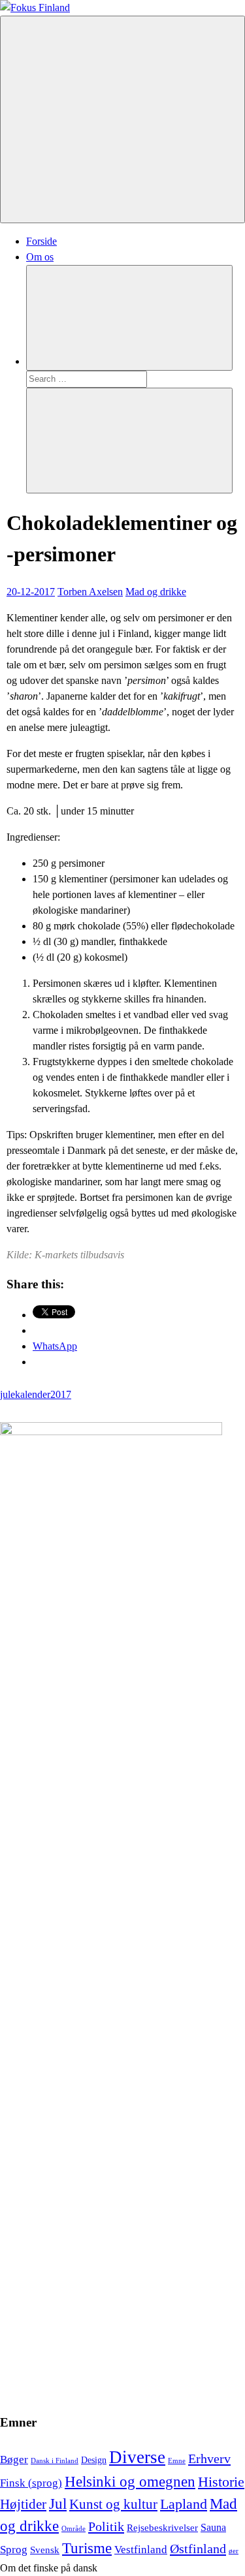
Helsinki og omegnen (130, 2482)
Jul (58, 2504)
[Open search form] (129, 318)
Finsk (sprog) (31, 2483)
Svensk (44, 2550)
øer (233, 2550)
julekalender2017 (35, 1394)
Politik (106, 2526)
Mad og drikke (155, 591)
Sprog (13, 2549)
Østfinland (198, 2548)
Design (93, 2460)
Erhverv (209, 2458)
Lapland (183, 2504)
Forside (41, 241)
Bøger (14, 2459)
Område (73, 2528)
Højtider (23, 2504)
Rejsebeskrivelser (162, 2527)
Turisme (87, 2548)
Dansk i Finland (54, 2460)
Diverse (137, 2457)
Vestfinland (140, 2549)
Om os (40, 256)
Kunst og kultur (113, 2504)
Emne (177, 2460)
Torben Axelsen (90, 591)
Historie (221, 2482)
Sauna (213, 2527)
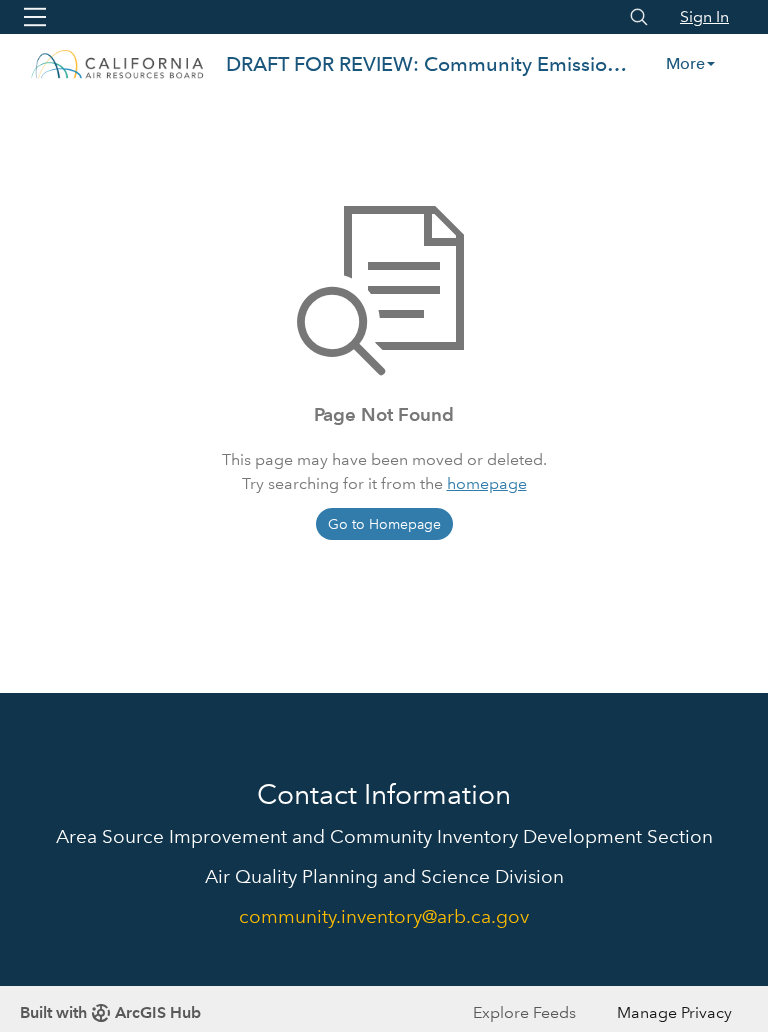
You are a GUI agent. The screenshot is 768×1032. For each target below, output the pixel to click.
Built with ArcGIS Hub (110, 1012)
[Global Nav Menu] (35, 17)
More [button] (685, 63)
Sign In (704, 16)
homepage (487, 483)
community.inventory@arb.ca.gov (384, 916)
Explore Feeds (524, 1012)
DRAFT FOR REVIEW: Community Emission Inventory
# # # # # # #
What this task involves: From the line containing "Bøger (14, 2459)" to the last line of the records, inclusive, output the lines exactly as written and nothing else; leave out the pictures.

Output for this exercise:
Bøger (14, 2459)
Område (73, 2528)
Højtider (23, 2504)
Rejsebeskrivelser (162, 2527)
Turisme (87, 2548)
Dansk i Finland (54, 2460)
Diverse (137, 2457)
Vestfinland (140, 2549)
Om os (40, 256)
Kunst og kultur (113, 2504)
Emne (177, 2460)
Torben Axelsen (90, 591)
Historie (221, 2482)
Sauna (213, 2527)
You are a GUI agent. The screenshot is 768×1032. For each target below, output the pixel to click.
Built with ArcGIS Hub (110, 1012)
[Global Nav Menu] (35, 17)
More [button] (685, 63)
Sign In (704, 16)
homepage (487, 483)
community.inventory@arb.ca.gov (384, 916)
Explore Feeds (524, 1012)
DRAFT FOR REVIEW: Community Emission Inventory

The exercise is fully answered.